* **Estratto selezionato**
*****
1. Con sentenza del 30/4/2019, il Tribunale di Lanciano dichiarava G.D. colpevole della contravvenzione di cui all'art. 4, L. 20 maggio 1970, n. 300, e lo condannava alla pena di tremila euro di ammenda; allo stesso, quale datore di lavoro, era contestato di aver installato un sistema di videosorveglianza, idoneo a controllare l'attività dei dipendenti, in difetto di accordo con le rappresentanze sindacali.
2. Propone ricorso per cassazione il G.D., a mezzo del proprio difensore, deducendo - con unico motivo - la mancanza di motivazione nel provvedimento impugnato. Il Tribunale si sarebbe limitato ad una formale ed astratta affermazione di principi giurisprudenziali, senza esaminare la vicenda concreta e, in particolare, la documentazione versata in atti (nello specifico: l'accordo formale sottoscritto dal ricorrente ed i dipendenti nel luglio 2014; l'istanza di annullamento in autotutela del verbale di accertamento e prescrizione del dicembre 2014; le trascrizioni delle deposizioni rese dalle dipendenti nel corso del giudizio di primo grado). Questa censura concernerebbe anche il profilo soggettivo del reato, da escludere in ragione della piena condivisione - con i dipendenti, all'epoca - dell'installazione dell'impianto, volto soltanto a prevenire furti nel negozio; come confermato, peraltro, dalle dichiarazioni rese dagli stessi collaboratori ed allegate all'impugnazione.
*****
Dati di localizzazione di parole ed elementi:

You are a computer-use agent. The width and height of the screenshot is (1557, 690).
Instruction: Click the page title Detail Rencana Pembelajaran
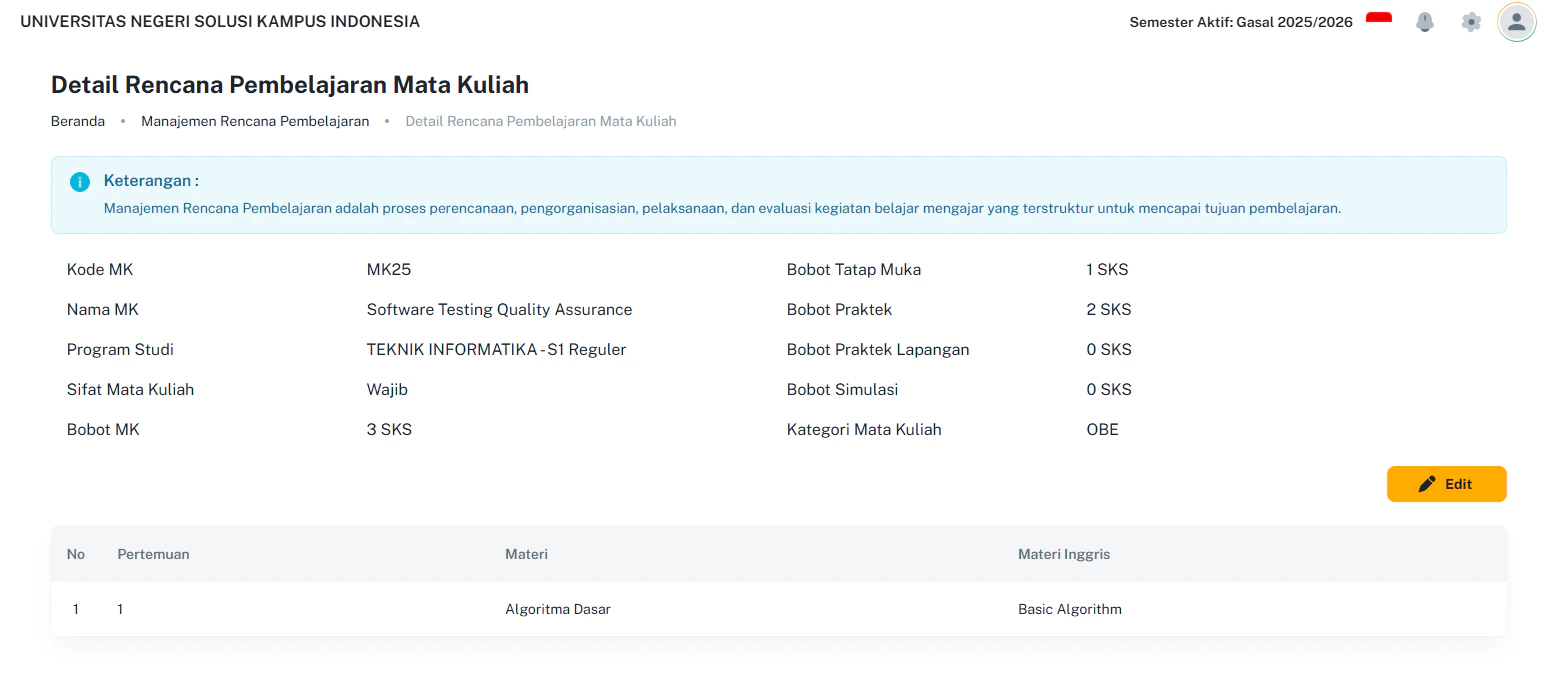click(x=289, y=84)
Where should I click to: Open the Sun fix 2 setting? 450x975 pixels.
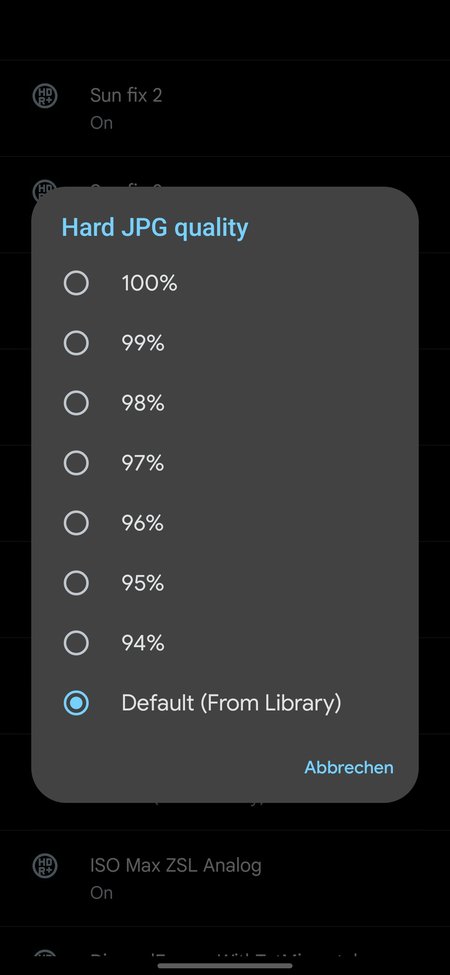(x=225, y=108)
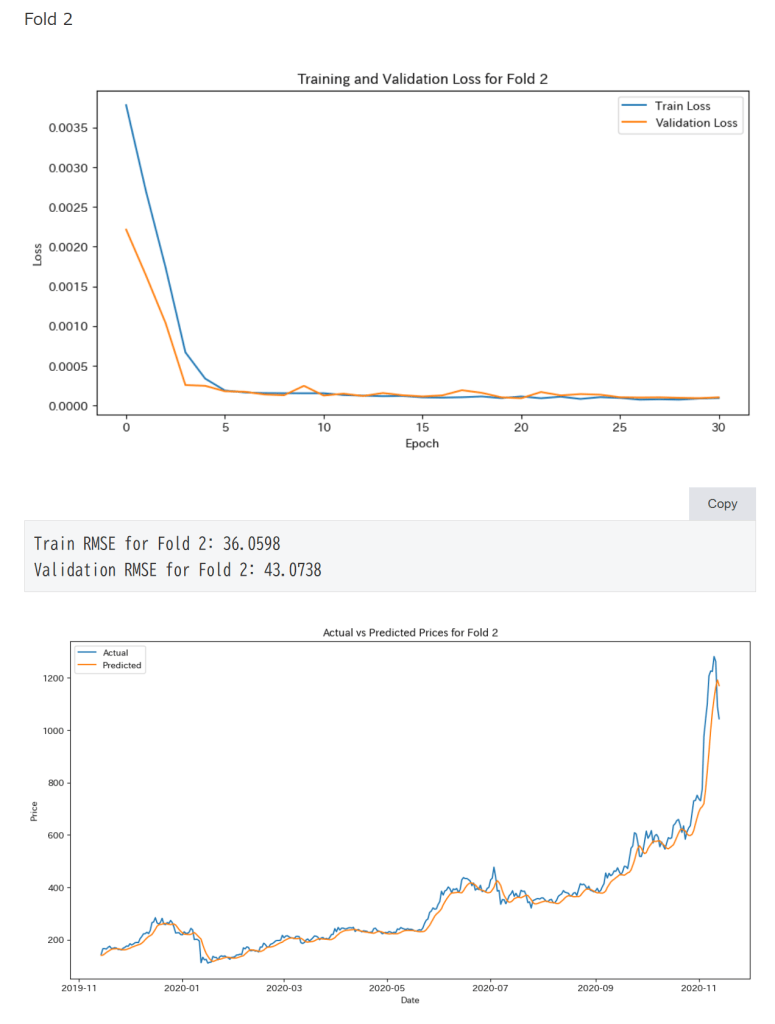Click the Date x-axis label
775x1024 pixels.
click(x=410, y=1000)
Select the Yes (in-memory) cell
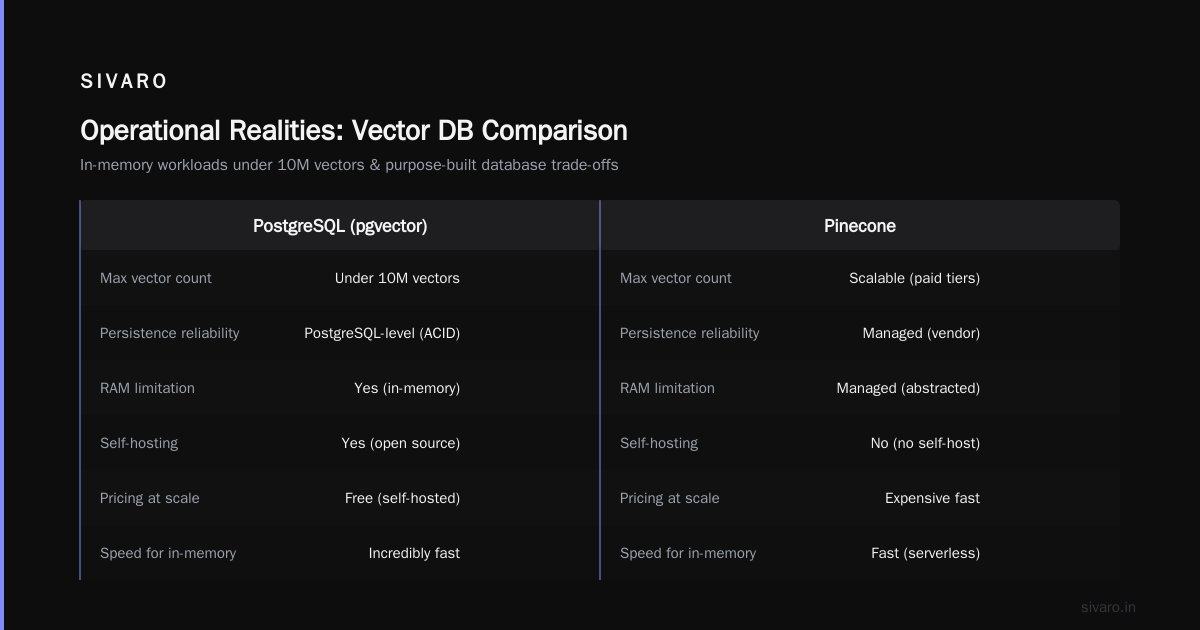1200x630 pixels. click(407, 388)
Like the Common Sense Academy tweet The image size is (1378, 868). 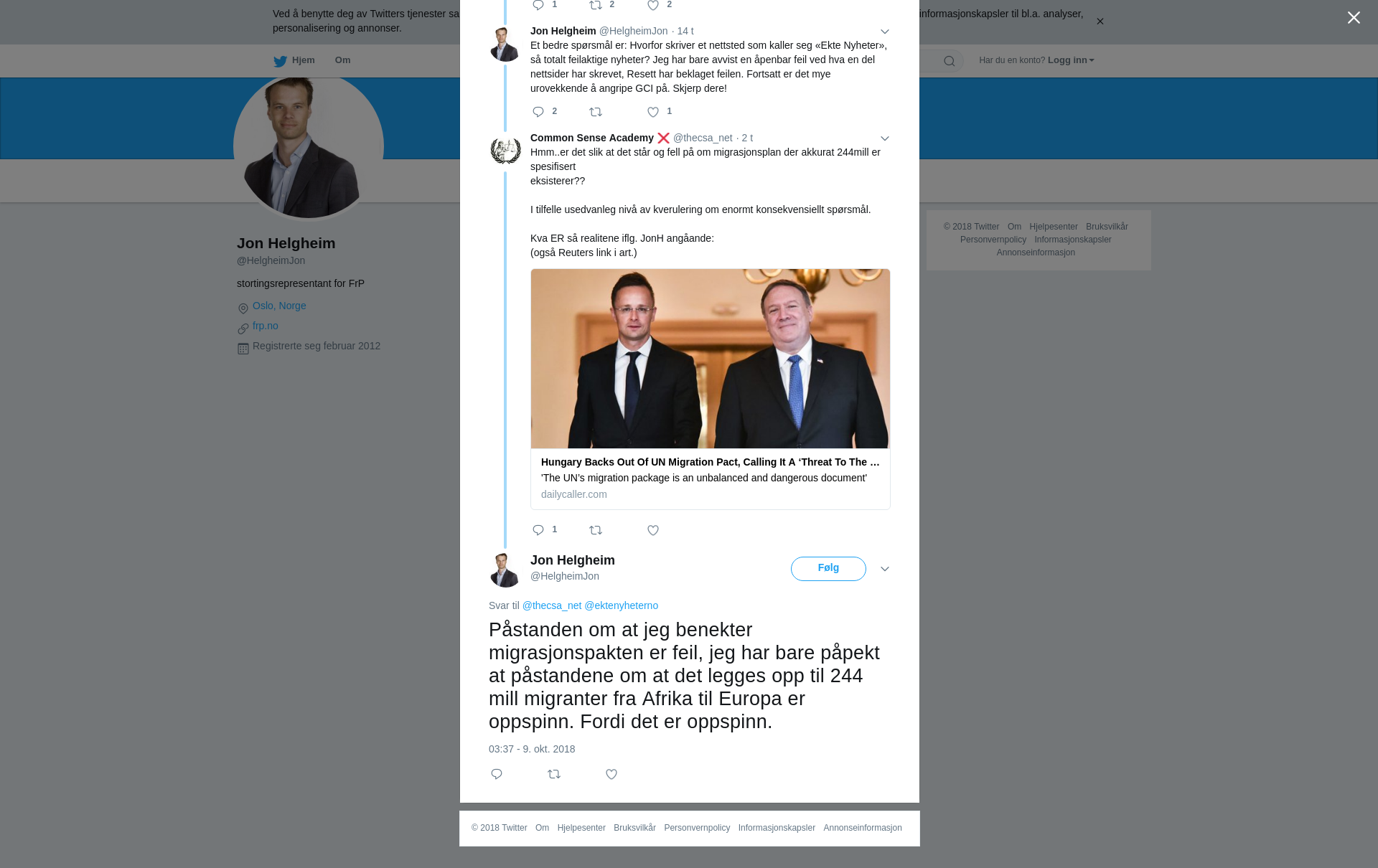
*****
* **Consegne dell'esercizio**
A: Riformula in forma di elenco puntato, più sintetico, il paragrafo dell'estratto che inizia con "Propone ricorso per cassazione", conservandone i fatti principali.
B: Restituisci il passo dell'estratto che inizia con "1. Con sentenza" e termina con "le rappresentanze sindacali.".

* **Soluzioni delle consegne**
A:
- G.D. ricorre per cassazione tramite il proprio difensore, con un unico motivo: la mancanza di motivazione nel provvedimento impugnato.
- Secondo il ricorso, il Tribunale avrebbe solo affermato principi giurisprudenziali in modo formale e astratto, senza esaminare la vicenda concreta e la documentazione in atti:
  - l'accordo formale sottoscritto dal ricorrente e dai dipendenti nel luglio 2014;
  - l'istanza di annullamento in autotutela del verbale di accertamento e prescrizione del dicembre 2014;
  - le trascrizioni delle deposizioni delle dipendenti nel giudizio di primo grado.
- La censura riguarda anche il profilo soggettivo del reato. Questo sarebbe da escludere perché all'epoca l'installazione dell'impianto era pienamente condivisa con i dipendenti e mirava solo a prevenire furti nel negozio. Lo confermano le dichiarazioni dei collaboratori allegate all'impugnazione.

B:
1. Con sentenza del 30/4/2019, il Tribunale di Lanciano dichiarava G.D. colpevole della contravvenzione di cui all'art. 4, L. 20 maggio 1970, n. 300, e lo condannava alla pena di tremila euro di ammenda; allo stesso, quale datore di lavoro, era contestato di aver installato un sistema di videosorveglianza, idoneo a controllare l'attività dei dipendenti, in difetto di accordo con le rappresentanze sindacali.